Somehow though, I was confident I could get it done right and that I could disassemble and reassemble the 241 after seeing that video. Here is where something else, built on experience (and confidence) comes into the picture. I was absolutely certain, or should I say 100% confident, after watching the video that the guy who made it was sure of what he was doing and had done it several times before successfully. Thus I was also sure I could get it done with the Remington even though some parts and operations were plainly different. Luckily for me, those external differences were readily apparent to me and easy to overcome and luckily, the major things he did internally were virtually the same for his Browning as they wound up being for my Remington. So finally, after having owned it for over 9 years, the little tube fed, semi-auto, shooter has been detail stripped, cleaned and oiled and reassembled - and based on my function check it seems to work too. In fact, it operates now better than it did before I took it apart. While I know there was 9 year plus of shooting grime in it, my guess would be there had to have been at least 40 years or more accumulated gunk and grime built up in there. It's gone now and the 241 bolt is running much smoother than before.

I should mention that while I have been calling it a detailed strip that I did on the 241, it technically was not one.
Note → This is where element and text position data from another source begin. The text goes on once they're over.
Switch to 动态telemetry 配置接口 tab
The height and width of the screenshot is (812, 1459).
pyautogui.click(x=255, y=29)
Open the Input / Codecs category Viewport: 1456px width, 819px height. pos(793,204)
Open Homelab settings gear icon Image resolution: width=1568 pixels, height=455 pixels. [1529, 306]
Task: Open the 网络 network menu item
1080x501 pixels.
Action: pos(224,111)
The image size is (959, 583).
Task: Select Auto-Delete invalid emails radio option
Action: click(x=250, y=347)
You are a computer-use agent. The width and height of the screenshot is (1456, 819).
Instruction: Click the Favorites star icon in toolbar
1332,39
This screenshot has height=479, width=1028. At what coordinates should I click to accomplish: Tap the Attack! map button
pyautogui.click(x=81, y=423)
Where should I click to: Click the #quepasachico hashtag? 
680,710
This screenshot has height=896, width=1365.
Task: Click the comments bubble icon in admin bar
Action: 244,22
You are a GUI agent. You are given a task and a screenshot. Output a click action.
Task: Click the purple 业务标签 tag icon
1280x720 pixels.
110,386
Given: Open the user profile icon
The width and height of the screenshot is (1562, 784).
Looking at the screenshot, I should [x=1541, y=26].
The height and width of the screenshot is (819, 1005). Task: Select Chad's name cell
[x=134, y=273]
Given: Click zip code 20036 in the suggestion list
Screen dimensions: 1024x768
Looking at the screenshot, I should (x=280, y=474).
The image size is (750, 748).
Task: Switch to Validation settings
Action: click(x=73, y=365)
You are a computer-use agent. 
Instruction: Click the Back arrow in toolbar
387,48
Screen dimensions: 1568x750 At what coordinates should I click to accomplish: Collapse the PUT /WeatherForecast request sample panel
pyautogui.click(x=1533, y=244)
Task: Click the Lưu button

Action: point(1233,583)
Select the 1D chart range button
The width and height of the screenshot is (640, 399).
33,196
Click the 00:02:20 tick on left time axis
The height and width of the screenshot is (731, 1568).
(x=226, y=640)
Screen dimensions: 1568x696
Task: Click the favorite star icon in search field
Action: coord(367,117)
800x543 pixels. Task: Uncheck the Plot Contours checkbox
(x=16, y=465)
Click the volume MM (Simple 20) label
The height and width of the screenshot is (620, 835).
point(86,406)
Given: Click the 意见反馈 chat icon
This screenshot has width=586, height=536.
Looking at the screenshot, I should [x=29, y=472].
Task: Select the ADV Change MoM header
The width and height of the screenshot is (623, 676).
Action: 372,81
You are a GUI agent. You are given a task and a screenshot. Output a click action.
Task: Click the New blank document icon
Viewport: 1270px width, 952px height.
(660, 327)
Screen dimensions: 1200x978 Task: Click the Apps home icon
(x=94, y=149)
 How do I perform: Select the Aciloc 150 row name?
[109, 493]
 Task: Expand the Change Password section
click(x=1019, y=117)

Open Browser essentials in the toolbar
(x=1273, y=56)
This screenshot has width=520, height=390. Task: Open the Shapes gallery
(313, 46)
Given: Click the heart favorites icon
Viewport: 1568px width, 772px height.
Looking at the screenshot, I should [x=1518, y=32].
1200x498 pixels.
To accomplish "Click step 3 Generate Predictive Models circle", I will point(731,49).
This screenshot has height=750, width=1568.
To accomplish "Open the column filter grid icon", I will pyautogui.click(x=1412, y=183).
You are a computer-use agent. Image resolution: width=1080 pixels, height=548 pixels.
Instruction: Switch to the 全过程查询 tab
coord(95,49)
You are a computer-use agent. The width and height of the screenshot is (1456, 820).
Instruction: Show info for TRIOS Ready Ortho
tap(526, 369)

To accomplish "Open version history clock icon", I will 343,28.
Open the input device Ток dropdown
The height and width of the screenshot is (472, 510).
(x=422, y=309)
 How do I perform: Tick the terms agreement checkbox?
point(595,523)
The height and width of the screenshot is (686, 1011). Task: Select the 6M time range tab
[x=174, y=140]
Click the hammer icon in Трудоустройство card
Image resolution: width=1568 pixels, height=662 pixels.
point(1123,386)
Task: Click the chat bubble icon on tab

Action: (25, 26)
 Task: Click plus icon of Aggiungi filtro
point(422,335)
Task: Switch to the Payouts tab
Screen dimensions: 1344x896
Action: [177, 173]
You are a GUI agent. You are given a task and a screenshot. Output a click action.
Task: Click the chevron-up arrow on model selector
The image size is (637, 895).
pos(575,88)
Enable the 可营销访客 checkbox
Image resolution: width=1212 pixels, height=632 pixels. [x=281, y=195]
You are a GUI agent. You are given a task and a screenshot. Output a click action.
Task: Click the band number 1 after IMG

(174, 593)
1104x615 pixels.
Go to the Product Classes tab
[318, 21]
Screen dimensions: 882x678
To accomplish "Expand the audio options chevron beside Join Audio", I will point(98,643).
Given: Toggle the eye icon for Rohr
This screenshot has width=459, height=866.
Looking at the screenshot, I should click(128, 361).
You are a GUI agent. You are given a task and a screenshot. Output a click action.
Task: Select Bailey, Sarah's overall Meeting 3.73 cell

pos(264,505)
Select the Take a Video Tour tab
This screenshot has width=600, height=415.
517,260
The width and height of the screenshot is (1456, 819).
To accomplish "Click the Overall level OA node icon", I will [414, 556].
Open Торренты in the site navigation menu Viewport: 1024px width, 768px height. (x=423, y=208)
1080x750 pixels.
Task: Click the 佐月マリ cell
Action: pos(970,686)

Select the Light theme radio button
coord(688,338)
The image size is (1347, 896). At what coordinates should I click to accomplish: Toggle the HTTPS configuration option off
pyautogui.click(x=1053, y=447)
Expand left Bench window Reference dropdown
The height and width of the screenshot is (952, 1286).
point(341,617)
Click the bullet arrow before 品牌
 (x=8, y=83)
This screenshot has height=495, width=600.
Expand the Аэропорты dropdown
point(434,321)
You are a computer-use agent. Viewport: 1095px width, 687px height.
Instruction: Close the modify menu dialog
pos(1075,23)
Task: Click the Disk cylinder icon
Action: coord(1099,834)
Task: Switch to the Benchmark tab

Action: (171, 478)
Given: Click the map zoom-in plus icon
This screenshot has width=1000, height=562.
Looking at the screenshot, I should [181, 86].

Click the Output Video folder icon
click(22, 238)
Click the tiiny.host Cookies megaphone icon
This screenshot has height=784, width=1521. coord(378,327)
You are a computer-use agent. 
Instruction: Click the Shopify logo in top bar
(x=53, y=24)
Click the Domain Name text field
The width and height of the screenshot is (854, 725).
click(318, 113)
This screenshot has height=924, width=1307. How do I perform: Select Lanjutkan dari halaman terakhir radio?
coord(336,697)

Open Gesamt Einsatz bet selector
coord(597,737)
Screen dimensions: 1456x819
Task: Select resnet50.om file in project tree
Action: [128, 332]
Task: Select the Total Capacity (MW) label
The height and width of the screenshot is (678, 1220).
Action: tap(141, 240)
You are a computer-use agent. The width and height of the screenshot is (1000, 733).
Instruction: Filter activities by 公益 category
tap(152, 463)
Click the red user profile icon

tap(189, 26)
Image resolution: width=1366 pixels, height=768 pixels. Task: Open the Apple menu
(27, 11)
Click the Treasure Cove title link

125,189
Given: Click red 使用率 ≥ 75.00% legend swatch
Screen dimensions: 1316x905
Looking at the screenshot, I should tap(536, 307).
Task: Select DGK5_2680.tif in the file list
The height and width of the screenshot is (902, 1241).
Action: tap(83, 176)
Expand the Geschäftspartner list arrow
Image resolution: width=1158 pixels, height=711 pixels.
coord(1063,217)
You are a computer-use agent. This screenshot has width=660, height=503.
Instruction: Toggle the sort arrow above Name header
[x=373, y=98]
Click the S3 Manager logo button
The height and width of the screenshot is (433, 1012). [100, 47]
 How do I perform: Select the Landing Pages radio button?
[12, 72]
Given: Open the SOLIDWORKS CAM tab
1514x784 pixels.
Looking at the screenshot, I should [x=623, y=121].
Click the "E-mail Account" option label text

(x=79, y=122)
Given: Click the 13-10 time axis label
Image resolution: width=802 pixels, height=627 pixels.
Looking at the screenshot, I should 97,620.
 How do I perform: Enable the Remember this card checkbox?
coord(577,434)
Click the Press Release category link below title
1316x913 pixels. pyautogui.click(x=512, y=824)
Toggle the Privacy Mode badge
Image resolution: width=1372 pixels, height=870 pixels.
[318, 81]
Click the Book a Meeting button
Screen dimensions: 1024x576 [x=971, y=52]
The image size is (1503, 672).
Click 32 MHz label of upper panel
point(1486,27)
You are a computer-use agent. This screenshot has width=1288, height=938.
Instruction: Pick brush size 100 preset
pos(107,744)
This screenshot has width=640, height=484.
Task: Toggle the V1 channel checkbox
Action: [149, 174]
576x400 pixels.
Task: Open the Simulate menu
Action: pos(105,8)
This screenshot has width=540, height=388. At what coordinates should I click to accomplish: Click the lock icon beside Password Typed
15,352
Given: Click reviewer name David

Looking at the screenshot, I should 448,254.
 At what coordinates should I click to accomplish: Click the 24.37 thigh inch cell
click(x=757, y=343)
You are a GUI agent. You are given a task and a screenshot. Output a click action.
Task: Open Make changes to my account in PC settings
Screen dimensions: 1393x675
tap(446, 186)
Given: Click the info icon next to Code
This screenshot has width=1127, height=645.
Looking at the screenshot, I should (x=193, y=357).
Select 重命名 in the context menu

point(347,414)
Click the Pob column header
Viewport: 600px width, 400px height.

It was probably more like a 75-80% strip. I did not fully disassemble the bolt although I removed the bolt, recoil spring, the firing pin and its spring. I did not remove the extractor as mine had two retaining pins near it instead of one (the guy who did the video did not remove his either but explained how to do it). I also did nor remove the sights or anything to do with the internal parts of the receiver that guide the rounds to the camber from the tubular magazine. Yes, of course, I removed the magazine and cleaned it, but the receiver contains what is obviously a cartridge guide that appears to be held in place with a screw and I saw absolutely no benefit to removing or even trying to remove it so I left it in place and cleaned it and around it as best I could. I may try that next time and may disassemble the bolt too but want more instruction on that. This time around, I was so happy about finally getting the rest of it done right that I figured I had best not tempt fate or Mr. Murphy.

I left a comment, probably too long of one as is this post, for the guy who made that video, to thank him. I love it when one of us is willing to help the rest of us by sharing his or her knowledge about firearms and am always thankful to they who do so. It is one of the things that keeps the shooting community strong.